【小ネタ】確認会社が知らない内に解散されてしまうリスクについて

平成18年に施行された会社法改正により今では資本金1円でも株式会社が設立可能になっているのはご存じかと思います(もちろん、相応の運転資金は別途必要ですが)。昔は株式会社設立のためには資本金が最低1,000万円は必要で起業の障壁のひとつになっていました。

この改正直前の経過措置として、5年内に増資するか、解散するかという条件付きで資本金1,000万円以下で株式会社を設立できる特例期間がありました。この5年内の増資、あるいは、登記事項からの解散事由削除を忘れていると自動的に会社が解散になってしまいます。で、実際にそのような目に遭った人の話がBLOGOSに載っていました。法人登記簿を取りに行ったところ、会社が既に解散状態になっており、再登記が必要であるとのこと。

会社が解散になっていても、法人税や厚生年金は払い続けていたようで、役所間の相互チェックはまったくなされていないようです(既に払った税金や保険料はどうなってしまうのでしょうか)。また、「このままだと会社が解散になってしまうよ」との通知もまったく来ていなかったようです(ただし、法務局の話では通知が行っているはずだとのことであり、この点では話が食い違っています)。

株式会社テックバイザージェイピーもこの会社と同様に平成17年に確認会社としてスタートしていますので急に心配になって、法人登記謄本を取ってきましたが、ちゃんと解散事由は削除されており、会社は存在していました(ほっ。

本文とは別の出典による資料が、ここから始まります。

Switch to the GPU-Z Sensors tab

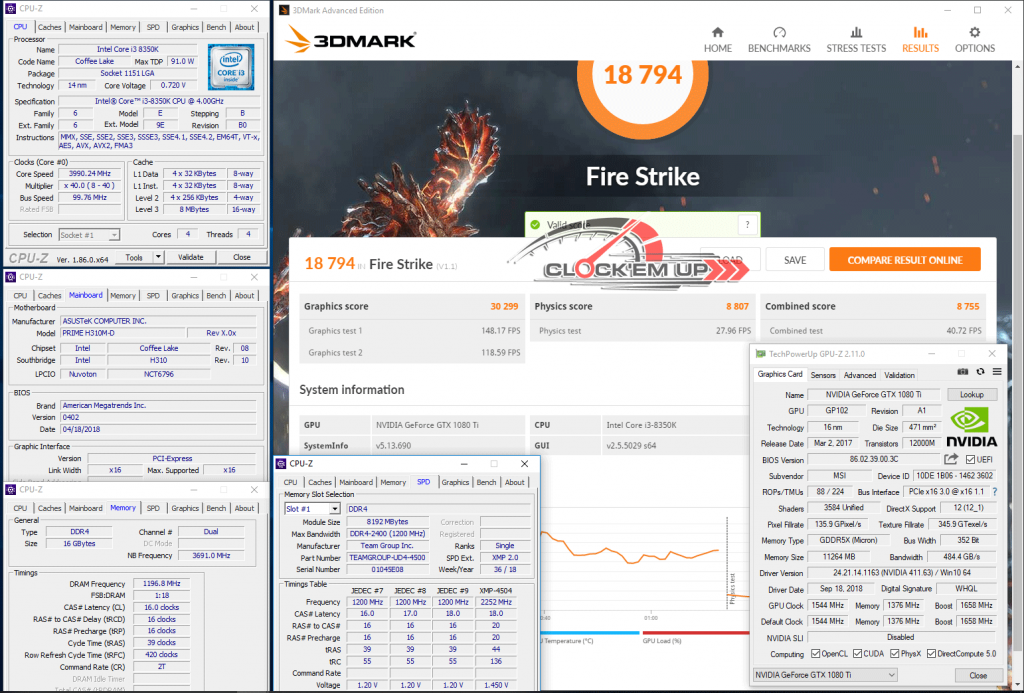[x=823, y=375]
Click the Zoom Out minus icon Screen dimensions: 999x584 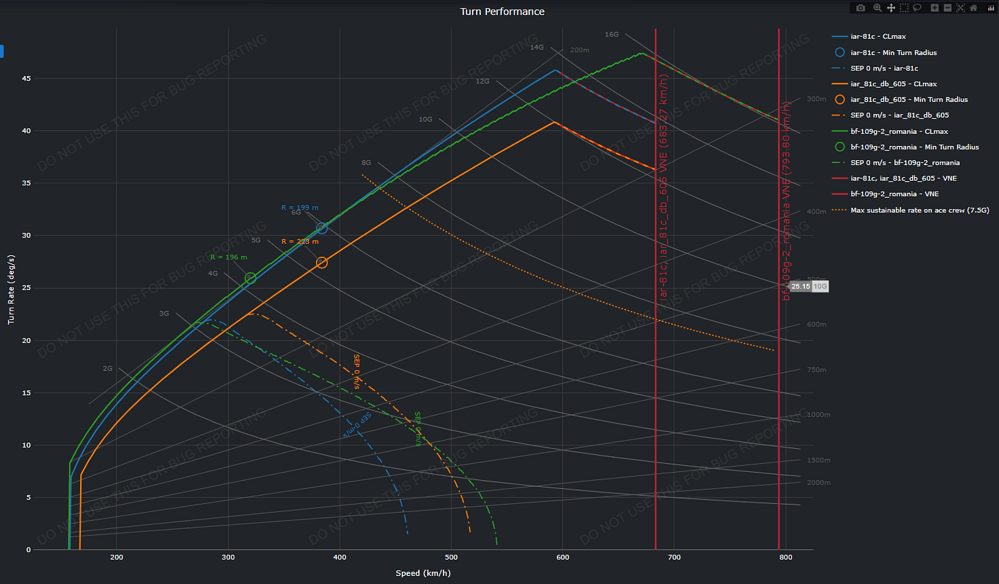(947, 8)
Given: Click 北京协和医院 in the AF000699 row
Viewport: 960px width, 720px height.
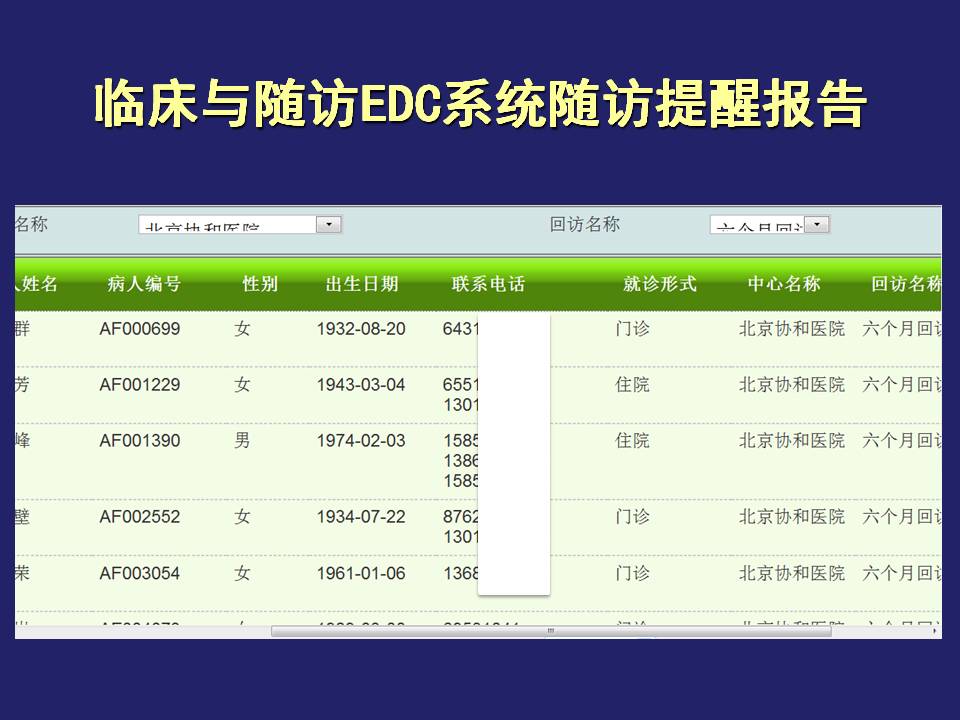Looking at the screenshot, I should click(791, 328).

当時の記憶がよみがえってきましたが、改正会社法が施行された時、会社設立時に定款作成をお願いした行政書士さんから直しておいた方がよいんじゃないですかと連絡があって、そのついでに直していたようです。行政書士さんとお付き合いがなければ見逃していたかもしれません。

一般的に法律的な手続きをする時には士業の人に委任せずとも自分でやってしまうこともできます。特に個人事業主や小規模企業の場合には、単に書類作って出すだけの作業に手数料を払うのはもったいないという気持ちがあるのはわかります。しかし、自分でやってしまうと、手続きの時点ではよいとしても、その後のフォローがおろそかになって手痛い目に会う可能性がないとは言えません。

書類作成だけの作業に何十万円も払うのはどうかと思いますが、数万円の出費であれば、その後のフォローや制度改正によるリスクの保険として払っておくのは賢い選択と言えるのではないでしょうか?たとえば、意匠や商標の出願も自分でやろうと思えばできないことはないのですが、数万円の手数料であれば弁理士に頼んだ方が、リスクを加味すれば結局お得と言えるのではと思います(ものすごいポジショントークですみません(笑))。